**What to work on**
In the data below, one line contains "Open my-app/src/main.ts from console output" and a later one contains "You are a computer-use agent. 1456x819". Print both, with every line between them, exactly and alone.
*** Stored data ***
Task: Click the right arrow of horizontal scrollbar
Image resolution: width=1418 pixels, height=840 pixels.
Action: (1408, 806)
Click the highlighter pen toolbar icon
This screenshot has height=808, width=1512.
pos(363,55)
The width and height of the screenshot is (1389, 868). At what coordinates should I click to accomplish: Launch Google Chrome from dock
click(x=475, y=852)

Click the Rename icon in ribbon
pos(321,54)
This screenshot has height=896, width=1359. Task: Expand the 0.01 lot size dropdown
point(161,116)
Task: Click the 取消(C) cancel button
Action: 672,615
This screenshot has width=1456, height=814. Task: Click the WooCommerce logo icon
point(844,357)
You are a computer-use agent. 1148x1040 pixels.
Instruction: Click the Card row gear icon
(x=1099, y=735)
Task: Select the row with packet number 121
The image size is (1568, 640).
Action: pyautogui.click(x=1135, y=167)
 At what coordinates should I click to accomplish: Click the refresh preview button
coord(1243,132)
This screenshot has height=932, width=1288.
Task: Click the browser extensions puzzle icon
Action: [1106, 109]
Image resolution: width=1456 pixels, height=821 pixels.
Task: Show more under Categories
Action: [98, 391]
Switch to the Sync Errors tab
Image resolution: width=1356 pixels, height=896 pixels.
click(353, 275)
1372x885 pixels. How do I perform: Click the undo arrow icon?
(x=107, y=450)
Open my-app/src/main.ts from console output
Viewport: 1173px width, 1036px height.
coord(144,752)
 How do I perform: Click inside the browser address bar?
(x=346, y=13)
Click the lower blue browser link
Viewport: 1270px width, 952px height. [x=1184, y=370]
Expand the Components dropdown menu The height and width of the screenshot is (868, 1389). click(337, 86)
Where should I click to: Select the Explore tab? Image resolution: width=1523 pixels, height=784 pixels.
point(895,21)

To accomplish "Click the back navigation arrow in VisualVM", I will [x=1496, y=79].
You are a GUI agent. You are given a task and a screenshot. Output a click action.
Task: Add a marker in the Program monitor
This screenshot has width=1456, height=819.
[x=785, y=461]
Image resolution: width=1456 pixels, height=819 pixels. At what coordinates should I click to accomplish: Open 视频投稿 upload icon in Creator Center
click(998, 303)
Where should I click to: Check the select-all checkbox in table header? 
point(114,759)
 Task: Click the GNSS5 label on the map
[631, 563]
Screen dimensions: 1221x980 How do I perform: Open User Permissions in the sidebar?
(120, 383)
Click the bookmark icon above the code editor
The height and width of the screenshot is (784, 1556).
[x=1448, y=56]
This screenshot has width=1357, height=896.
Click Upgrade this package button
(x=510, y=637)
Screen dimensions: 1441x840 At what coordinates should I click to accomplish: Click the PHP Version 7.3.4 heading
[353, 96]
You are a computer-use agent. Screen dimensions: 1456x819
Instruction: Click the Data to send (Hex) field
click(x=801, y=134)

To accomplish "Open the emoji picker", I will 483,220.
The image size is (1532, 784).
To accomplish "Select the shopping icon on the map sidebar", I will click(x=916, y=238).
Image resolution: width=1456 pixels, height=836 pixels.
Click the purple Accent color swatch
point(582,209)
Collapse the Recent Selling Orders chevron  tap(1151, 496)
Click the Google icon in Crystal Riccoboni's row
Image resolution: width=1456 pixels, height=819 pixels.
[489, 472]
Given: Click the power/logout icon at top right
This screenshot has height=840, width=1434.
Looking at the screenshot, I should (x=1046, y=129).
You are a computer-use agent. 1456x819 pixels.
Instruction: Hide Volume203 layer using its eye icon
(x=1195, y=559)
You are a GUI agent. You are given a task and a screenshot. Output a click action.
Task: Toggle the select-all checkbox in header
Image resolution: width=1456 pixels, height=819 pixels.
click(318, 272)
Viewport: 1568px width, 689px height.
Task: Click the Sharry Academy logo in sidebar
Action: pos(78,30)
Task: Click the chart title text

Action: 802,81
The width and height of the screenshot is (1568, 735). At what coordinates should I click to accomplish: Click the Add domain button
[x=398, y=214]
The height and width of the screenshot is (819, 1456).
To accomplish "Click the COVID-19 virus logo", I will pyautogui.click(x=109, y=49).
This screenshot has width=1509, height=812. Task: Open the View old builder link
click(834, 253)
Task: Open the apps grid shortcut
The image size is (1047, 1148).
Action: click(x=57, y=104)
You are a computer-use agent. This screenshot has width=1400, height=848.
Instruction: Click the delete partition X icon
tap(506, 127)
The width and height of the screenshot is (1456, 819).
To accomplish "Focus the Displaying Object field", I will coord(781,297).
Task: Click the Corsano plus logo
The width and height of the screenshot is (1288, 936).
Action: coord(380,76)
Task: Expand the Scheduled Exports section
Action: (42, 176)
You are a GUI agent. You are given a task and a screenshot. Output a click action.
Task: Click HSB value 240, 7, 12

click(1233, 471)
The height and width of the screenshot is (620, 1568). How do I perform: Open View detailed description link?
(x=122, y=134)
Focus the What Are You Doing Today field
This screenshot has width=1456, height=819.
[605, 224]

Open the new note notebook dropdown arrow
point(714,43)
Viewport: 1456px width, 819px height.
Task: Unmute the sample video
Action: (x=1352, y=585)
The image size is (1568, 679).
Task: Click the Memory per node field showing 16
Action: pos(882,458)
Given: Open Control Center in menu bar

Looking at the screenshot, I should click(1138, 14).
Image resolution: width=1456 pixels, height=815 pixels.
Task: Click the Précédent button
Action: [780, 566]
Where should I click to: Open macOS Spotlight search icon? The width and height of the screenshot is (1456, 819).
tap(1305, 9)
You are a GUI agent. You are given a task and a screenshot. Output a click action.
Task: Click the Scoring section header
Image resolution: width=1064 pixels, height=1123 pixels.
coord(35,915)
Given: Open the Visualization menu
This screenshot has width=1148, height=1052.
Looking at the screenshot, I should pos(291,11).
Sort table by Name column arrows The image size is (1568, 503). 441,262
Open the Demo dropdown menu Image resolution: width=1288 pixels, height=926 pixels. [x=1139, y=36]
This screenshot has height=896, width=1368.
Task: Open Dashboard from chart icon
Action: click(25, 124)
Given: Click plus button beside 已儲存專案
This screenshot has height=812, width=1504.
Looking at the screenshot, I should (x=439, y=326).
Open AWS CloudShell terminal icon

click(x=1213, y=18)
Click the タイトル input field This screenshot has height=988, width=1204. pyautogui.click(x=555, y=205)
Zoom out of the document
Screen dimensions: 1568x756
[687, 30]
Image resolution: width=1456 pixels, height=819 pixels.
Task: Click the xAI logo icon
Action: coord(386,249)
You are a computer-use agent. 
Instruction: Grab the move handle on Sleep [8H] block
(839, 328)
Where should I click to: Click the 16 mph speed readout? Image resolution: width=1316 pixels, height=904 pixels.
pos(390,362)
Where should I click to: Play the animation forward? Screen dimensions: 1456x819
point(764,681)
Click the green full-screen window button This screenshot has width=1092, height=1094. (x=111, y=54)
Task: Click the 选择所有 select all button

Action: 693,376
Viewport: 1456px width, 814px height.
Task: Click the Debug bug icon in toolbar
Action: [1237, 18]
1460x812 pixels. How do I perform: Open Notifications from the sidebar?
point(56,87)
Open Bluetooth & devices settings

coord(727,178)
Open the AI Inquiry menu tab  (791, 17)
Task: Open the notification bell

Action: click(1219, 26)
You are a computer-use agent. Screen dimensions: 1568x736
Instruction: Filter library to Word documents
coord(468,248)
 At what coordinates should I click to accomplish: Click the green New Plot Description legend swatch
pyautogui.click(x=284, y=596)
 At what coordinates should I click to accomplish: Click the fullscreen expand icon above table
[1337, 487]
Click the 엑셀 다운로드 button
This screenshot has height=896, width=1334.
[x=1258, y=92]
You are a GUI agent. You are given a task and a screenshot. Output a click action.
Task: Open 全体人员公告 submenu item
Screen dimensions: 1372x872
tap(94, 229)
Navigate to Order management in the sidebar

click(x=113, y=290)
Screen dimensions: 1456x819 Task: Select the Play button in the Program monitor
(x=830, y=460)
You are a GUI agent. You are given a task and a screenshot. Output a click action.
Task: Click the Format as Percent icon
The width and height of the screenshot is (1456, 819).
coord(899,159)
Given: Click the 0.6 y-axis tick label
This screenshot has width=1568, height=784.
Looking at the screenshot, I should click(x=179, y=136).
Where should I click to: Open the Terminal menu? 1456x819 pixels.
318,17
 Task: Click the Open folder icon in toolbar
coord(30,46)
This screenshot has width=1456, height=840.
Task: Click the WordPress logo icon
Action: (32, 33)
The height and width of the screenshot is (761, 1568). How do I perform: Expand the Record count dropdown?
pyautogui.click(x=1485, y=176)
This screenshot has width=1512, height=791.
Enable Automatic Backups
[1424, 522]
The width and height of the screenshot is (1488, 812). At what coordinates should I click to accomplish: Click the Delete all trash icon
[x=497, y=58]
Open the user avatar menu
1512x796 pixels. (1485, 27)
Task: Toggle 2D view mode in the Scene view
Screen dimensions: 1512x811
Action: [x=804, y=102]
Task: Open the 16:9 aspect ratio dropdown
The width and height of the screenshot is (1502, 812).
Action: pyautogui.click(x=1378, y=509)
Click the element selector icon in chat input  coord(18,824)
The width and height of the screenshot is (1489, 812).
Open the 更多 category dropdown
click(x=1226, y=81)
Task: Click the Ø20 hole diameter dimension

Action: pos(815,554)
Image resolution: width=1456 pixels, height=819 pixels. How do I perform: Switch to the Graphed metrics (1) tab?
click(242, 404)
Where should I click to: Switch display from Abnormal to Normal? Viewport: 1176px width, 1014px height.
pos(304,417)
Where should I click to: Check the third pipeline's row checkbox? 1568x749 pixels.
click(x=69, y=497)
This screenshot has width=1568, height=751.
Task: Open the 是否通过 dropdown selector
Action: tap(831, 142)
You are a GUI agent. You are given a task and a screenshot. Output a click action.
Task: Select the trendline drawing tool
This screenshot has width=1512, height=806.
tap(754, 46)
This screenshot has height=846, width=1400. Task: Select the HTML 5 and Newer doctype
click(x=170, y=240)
*** End of Stored data ***
**Task output**
Open my-app/src/main.ts from console output
Viewport: 1173px width, 1036px height.
coord(144,752)
 How do I perform: Click inside the browser address bar?
(x=346, y=13)
Click the lower blue browser link
Viewport: 1270px width, 952px height. [x=1184, y=370]
Expand the Components dropdown menu The height and width of the screenshot is (868, 1389). click(337, 86)
Where should I click to: Select the Explore tab? Image resolution: width=1523 pixels, height=784 pixels.
point(895,21)

To accomplish "Click the back navigation arrow in VisualVM", I will [x=1496, y=79].
You are a GUI agent. You are given a task and a screenshot. Output a click action.
Task: Add a marker in the Program monitor
This screenshot has width=1456, height=819.
[x=785, y=461]
Image resolution: width=1456 pixels, height=819 pixels. At what coordinates should I click to accomplish: Open 视频投稿 upload icon in Creator Center
click(998, 303)
Where should I click to: Check the select-all checkbox in table header? 
point(114,759)
 Task: Click the GNSS5 label on the map
[631, 563]
Screen dimensions: 1221x980 How do I perform: Open User Permissions in the sidebar?
(120, 383)
Click the bookmark icon above the code editor
The height and width of the screenshot is (784, 1556).
[x=1448, y=56]
This screenshot has width=1357, height=896.
Click Upgrade this package button
(x=510, y=637)
Screen dimensions: 1441x840 At what coordinates should I click to accomplish: Click the PHP Version 7.3.4 heading
[353, 96]
You are a computer-use agent. Screen dimensions: 1456x819
Instruction: Click the Data to send (Hex) field
click(x=801, y=134)

To accomplish "Open the emoji picker", I will 483,220.
The image size is (1532, 784).
To accomplish "Select the shopping icon on the map sidebar", I will click(x=916, y=238).
Image resolution: width=1456 pixels, height=836 pixels.
Click the purple Accent color swatch
point(582,209)
Collapse the Recent Selling Orders chevron  tap(1151, 496)
Click the Google icon in Crystal Riccoboni's row
Image resolution: width=1456 pixels, height=819 pixels.
[489, 472]
Given: Click the power/logout icon at top right
This screenshot has height=840, width=1434.
Looking at the screenshot, I should (x=1046, y=129).
You are a computer-use agent. 1456x819 pixels.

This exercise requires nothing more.